The Folkwang idea
Music, Theatre, Dance, Design, Academic Studies
The name Folkwang has been a cultural brand name for a long time now, reaching well beyond national borders. For more than 90 years it has stood for music, theatre, dance, design and academic studies, for the interconnection of the arts together, and for interdisciplinary teaching, learning and producing. Today’s Folkwang Folkwang University of the Arts was founded in 1927 by the opera director Rudolf Schulz-Dornburg, the stage designer Hein Heckroth and the choreographer Kurt Jooss. At that time it bore the name “Folkwang School of Music, Dance and Speech”. In Essen it happened to encounter the “National School of Trades and Applied Arts”, which had already existed since 1911. This would later become the “Folkwang School of Design“ and is now part of the Folkwang University of the Arts.
The name
The origin of the name “Folkwang” is in Old Norse mythology. Karl Ernst Osthaus (1874-1921) – the region’s great cultural mediator, patron of the arts and art gallery founder – borrowed the name Folkwang from the Edda in 1902 for his newly founded Museum in Hagen. In the Edda, “Folkwang” is the hall of Freya, who is the goddess of love and beauty. Karl Ernst Osthaus wanted to reinvigorate the industrial region by means of art and culture. Folkwang was to be a meeting place for townspeople of every class – a meeting with art with beauty that was not just part of the social decor but also meant something that would educate people. Under this concept Osthaus also founded a reformed school in 1920, the Folkwang School, which existed only for barely a year on account of his early death.

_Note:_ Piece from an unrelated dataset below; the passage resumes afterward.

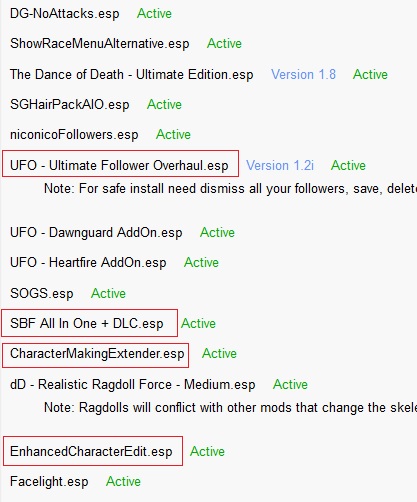The image size is (417, 502).
Task: Select the boxed UFO - Ultimate Follower Overhaul.esp
Action: [120, 163]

How Folkwang came to Essen
In 1922 the Hagen Folkwang collection was purchased and moved to Essen, becoming the Folkwang Museum. Rudolf Schulz-Dornburg, Kurt Jooss, Hein Heckroth and other key figures took the name “Folkwang“ as the program for their school: the close union of the muses was the inspiration for the new “Folkwang School of Music, Dance and Speech” in 1927, just as it was in 1928 for the change of name of the “School of Trades and Applied Arts” to “Folkwang School of Design”. From that time on, “Folkwang” has stood for the unity of the arts and the idea of inter-disciplinary cooperation.
“The most important questions in life cannot be solved without the involvement of art”
“Folkwang is the unity of all the arts and all artistic education”
“Change through culture – culture through change”
Karl Ernst Osthaus
Today the Folkwang University of the Arts is a place for interdisciplinary artistic and scholarly research, teaching and practice. In the conflicted zone between tradition and modernity, the Folkwang idea is a claim on us and a challenge that is new every day.